● Piattaforma di sequenziamento: PacBio Revio
● Modalità sequenziale: CCS (letture HiFi)
● Amplificazione della regione target seguita dal collegamento in tandem degli ampliconi prima della preparazione della libreria di campanelli HiFi SMRT
●Risoluzione tassonomica più elevata: Than il sequenziamento di ampliconi brevi,consentendo tassi di classificazione OTU più elevati a livello di specie.
●Chiamate delle basi estremamente precise: Sequenziamento in modalità PacBio CCS (letture HiFi).
●Senza isolamento: Identificazione rapida della composizione microbica in campioni ambientali.
●Ampiamente applicabile: Diversi studi sulla comunità microbica.
●Analisi bioinformatica completa: L'ultimo pacchetto QIIME2 (approfondimento quantitativo sull'ecologia microbica) con diverse analisi in termini di database, annotazione, OTU/ASV.
●Ampia competenza: Con migliaia di progetti di sequenziamento di ampliconi condotti ogni anno, BMKGENE vanta oltre un decennio di esperienza, un team di analisi altamente qualificato, contenuti completi ed eccellente supporto post-vendita.
Biblioteca | Strategia di sequenziamento | Dati consigliati |
Amplicone | PacBio Revio | 10/30/50.000 tag (CCS) |
Concentrazione (ng/μL) | Quantità totale (μg) | Volume (μl) |
≥5 | ≥0,3 | ≥20 |
Congelare i campioni in azoto liquido per 3-4 ore e conservarli in azoto liquido o a -80 gradi per una prenotazione a lungo termine. È richiesta la spedizione del campione con ghiaccio secco.
Include la seguente analisi:
●Controllo della qualità dei dati grezzi
●Clustering OTU/De-rumore (ASV)
●Annotazione OTU
●Analisi della diversità alfa: indici multipli, tra cui Shannon, Simpson e ACE.
●Analisi della diversità beta
●Analisi intergruppo
●Analisi di correlazione: tra fattori ambientali e composizione e diversità dell'OUT
●Previsione del gene funzionale 16S
Istogramma della distribuzione tassonomica
Albero filogenetico della distribuzione comunitaria
Analisi della diversità alfa: ACE
Analisi della diversità beta: PCoA
Analisi intergruppo: ANOVA
Esplora i progressi facilitati dai servizi di sequenziamento degli ampliconi di BMKGene con PacBio attraverso una raccolta curata di pubblicazioni.
Gao, X. e Wang, H. (2023) "Analisi comparativa dei profili e delle funzioni batteriche del rumine durante l'adattamento a diverse fenologie (Regreen vs.
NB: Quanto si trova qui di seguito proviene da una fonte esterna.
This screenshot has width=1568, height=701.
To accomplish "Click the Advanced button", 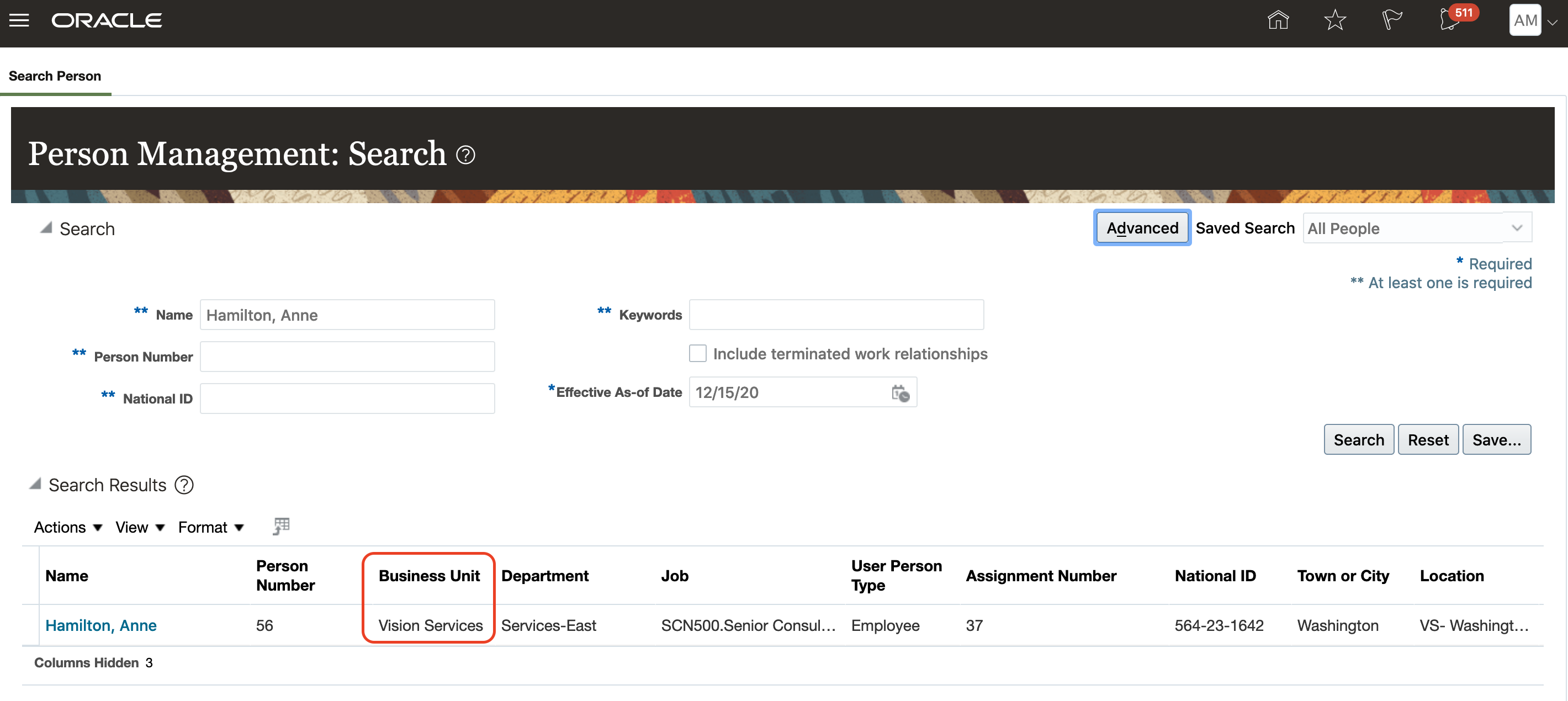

Grassy) in Alpine Merino Sheep with Two Growing Stages on an Alpine Meadow", Fermentazione, 9( 1), pag. 16. doi: 10.3390/FERMENTAZIONE9010016/S1.
Li, S. et al. (2023) "Catturare la materia oscura microbica nei terreni desertici utilizzando metagenomica basata sulla culturomica e analisi ad alta risoluzione", npj Biofilms and Microbiomes 2023 9:1, 9(1), pp. 1–14. doi: 10.1038/s41522-023-00439-8.
Mu, L. et al. (2022) "Effetti dei sali di acidi grassi sulle caratteristiche di fermentazione, diversità batterica e stabilità aerobica dell'insilato misto preparato con erba medica, paglia di riso e crusca di frumento", Journal of the Science of Food and Agriculture, 102(4), pp. 1475– 1487. doi: 10.1002/JSFA.11482.
Yang, J. et al. (2023) "L'interazione tra biomarcatori dello stress ossidativo e microbiota intestinale negli effetti antiossidanti degli estratti di Sonchus brachyotus DC". in Stress ossidativo intestinale indotto da ossazolone nel pesce zebra adulto', Antiossidanti 2023, vol. 12, pagina 192, 12(1), pag. 192. doi: 10.3390/ANTIOX12010192.